Fungicide applications are generally front-loaded to build up crop biomass, which has been proved to lead to higher grain yields for the group.

“We are looking to build big crops early in the season so they will hang on for longer and produce high yields,” he says.

James Mayes in crop

James Mayes

With a farm average wheat yield of 9.7t/ha across 325ha of milling wheat last year and a top harvest of 11.5t/ha, the strategy is clearly going in the right direction. Nitrogen use on his wheat is about 240kg/ha to achieved these yields.

Mr Mayes manages 800ha of arable land at Bentfield Bury Farm, near Stansted, three miles north of Bishop’s Stortford, while also giving agronomy advice across the farming group.

Disease-resistant varieties

The fungicide strategy begins with picking newer, more disease-resistant wheat varieties and managing the drilling date to start in the last week of September to limit disease developing in the autumn.

On his farm, this meant a switch to new milling varieties such as Skyfall, Zyatt, Lili and Siskin, away from old disease-susceptible feed varieties.

A wet August and September in 2017 meant drilling did not start until mid-October, which saw a built-in advantage of lower autumn disease pressure.

“The crops look happy this spring despite the heavy rain with very little rust, no mildew and some overwintered septoria,” Mr Mayes says.

Fungicide strategy

T0 Azole tebuconazole plus multisite protectant chlorothalonil

T1 Eastern region: SDHI boscalid, azole epoxiconazole and strobilurin pyraclostrobin (Nebula) plus chlorothalonil

T1 South and western regions: SDHI bixafen, azole prothioconazole and strobilurin fluoxastrobin (Variano) plus multisite protectant folpet

T2 Eastern region: SDHI fluxapyroxad and strobilurin pyraclostrobin (Priaxor) plus azole epoxiconazole and morpholine fenpropimorph (Eclipse) plus chlorothalonil

T2 South and western regions: Similar to T1, based on a choice of Variano, Aviator (bixafen-prothioconazole or Ascra (bixafen-fluopyram-prothionconapr/Bizafen )

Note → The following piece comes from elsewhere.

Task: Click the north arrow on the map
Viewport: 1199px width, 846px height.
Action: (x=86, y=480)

T3 Eastern region: Azoles prochloraz plus tebuconazole

Building block

The building block of his programme is the first T0 spray, applied this year in the first week of April, despite the wet and late spring.

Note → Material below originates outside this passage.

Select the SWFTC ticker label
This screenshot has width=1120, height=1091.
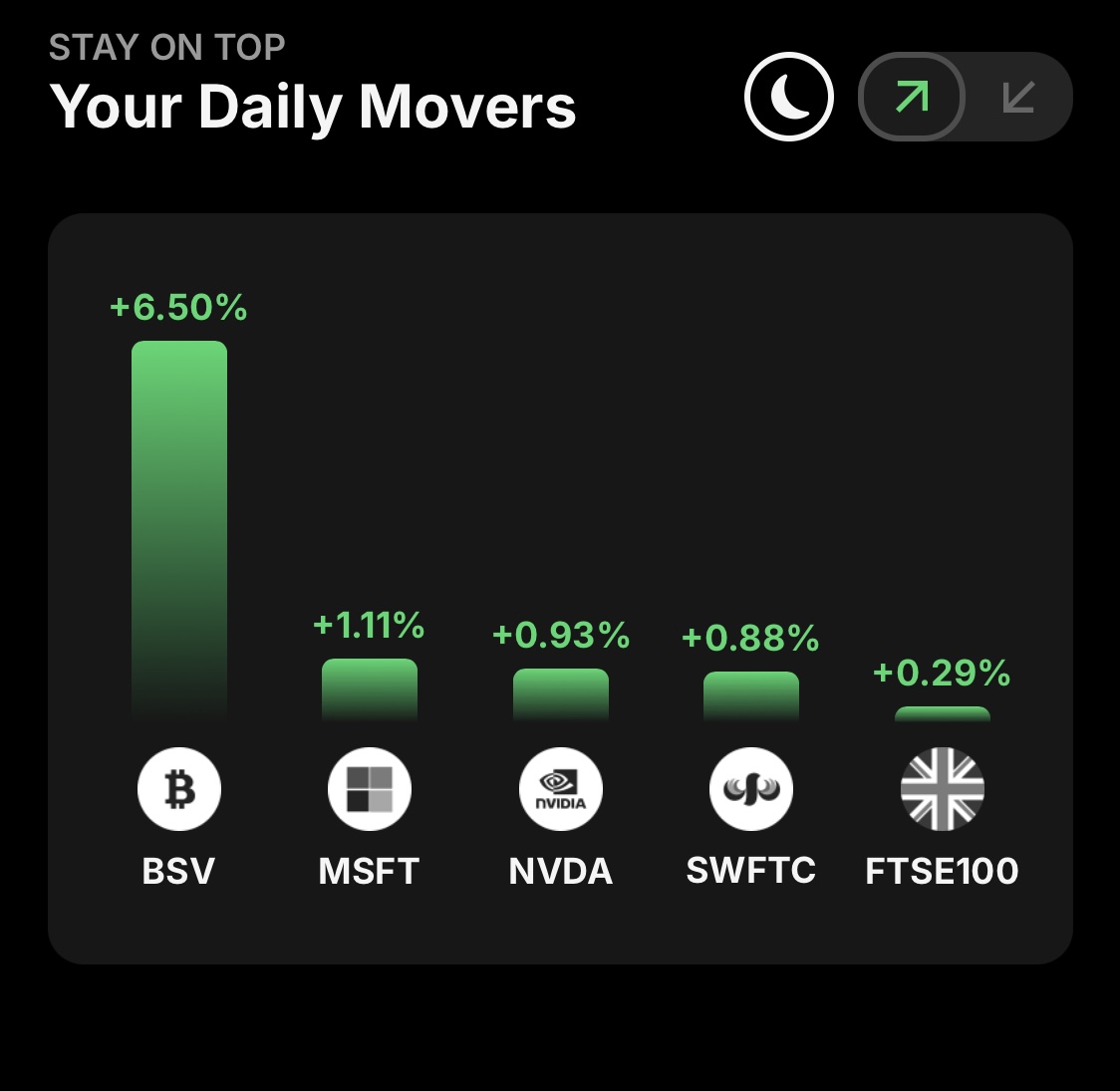(x=750, y=871)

This treatment consisted of the multisite protectant product chlorothalonil plus the azole tebuconazole to control any rust in the crop.

“The T0 starts to build up septoria protection and dries up any active rust in the crop,” he says.

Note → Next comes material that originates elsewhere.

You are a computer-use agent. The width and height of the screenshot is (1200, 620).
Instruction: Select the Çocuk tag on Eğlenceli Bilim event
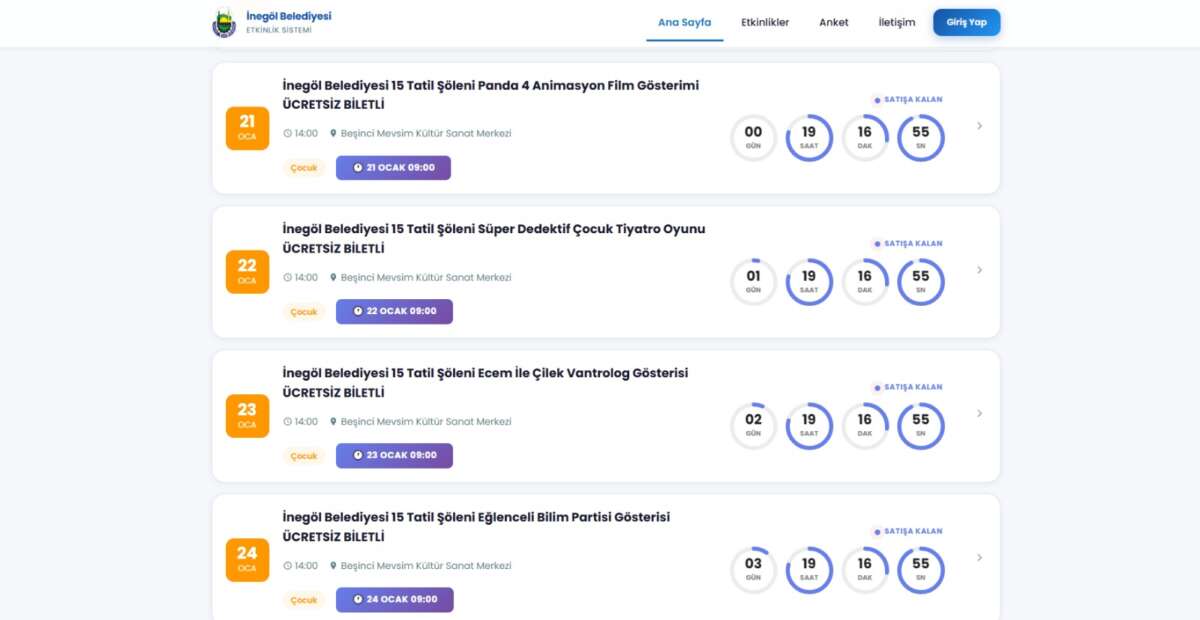coord(303,600)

Costing about £10/ha, this T0 azole-multisite approach is a sound investment across crops in the eastern region, he believes.

Once the T0 is applied, this is a starting gun for the fungicide programme, with the second  T1 spray ideally applied three weeks later.

Choice of product

The T1 choice of product and rate is based on variety choice, weather and interval from the last spay, but the general approach is to use an SDHI fungicide, and only omitting this SDHI in late-drilled, thin wheat crops after roots where disease pressure is lower.

“Generally, we would be using an SDHI at T1 as it helps to build the crop canopy and biomass and hence yield,” he says.

His approach is to use the older SDHI boscalid with azole epoxiconazole, strobilurin pyraclastrobin and a multisite. The boscalid gives the bonus of good eyespot control, while the strobilurin gives a greening effect and encourages rooting.

“This has worked well for us in a rust-driven situation with an overall cost of about £35/ha,” he says.

Yellow rust in wheat crop

Further south and west, the SDHI choice is often based on a mix containing bixafen, azole prothioconazole and strobilurin fluoxastrobin. These formulations are being used for their perceived good rainfast qualities in these wetter climates.

Approach at T2 

During T2, the eastern approach is based on the SDHI fluxapyroxad, with pyraclostrobin, epoxiconazole and fenpropimorph being added.

This four-way approach provides protection against rusts, mildew and septoria. If required, a further multisite will be added to bolster protection, to give a total spray cost of £43/ha.

In the western region, the group stays with the T1 bixafen-led approach at T2 with a further dose of a multisite.

For the T3, Mr Mayes looks for an azole combination of prochloraz and tebuconazole, with the focus on controlling brown rust and fusarium costing about £10/ha, but if the disease risk is high prothioconazole would be used.